↓↓↓

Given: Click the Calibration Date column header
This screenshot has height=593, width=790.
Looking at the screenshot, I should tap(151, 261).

↑↑↑
↓↓↓

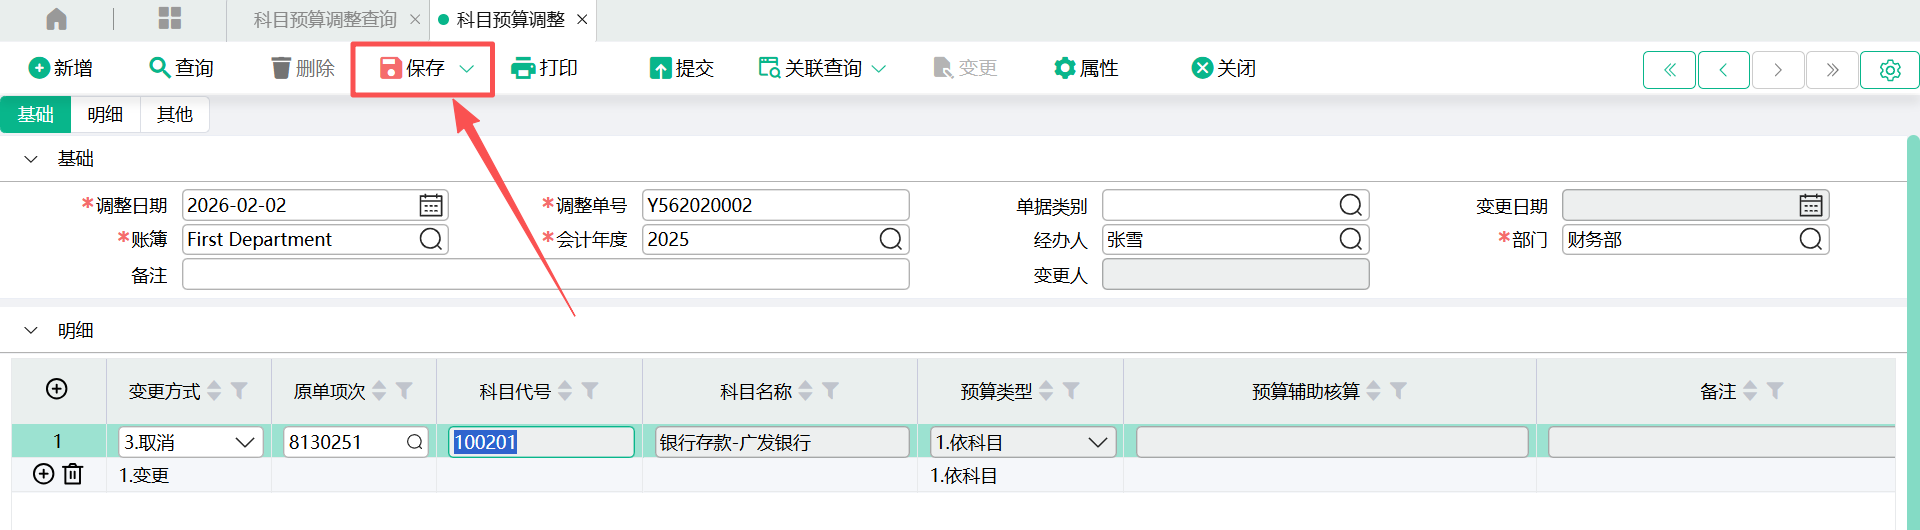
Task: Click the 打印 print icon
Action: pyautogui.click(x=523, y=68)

↑↑↑

=== INSTRUCTIONS TO FOLLOW ===
Convert the lines of the records between the line containing "Given: Click the" and the line containing "Looking at the", inclusive, into a JSON list of strings with one string per line, omitting any blank lines.

=== ANSWER IN FULL ===
[
  "Given: Click the Calibration Date column header",
  "This screenshot has height=593, width=790.",
  "Looking at the screenshot, I should tap(151, 261)."
]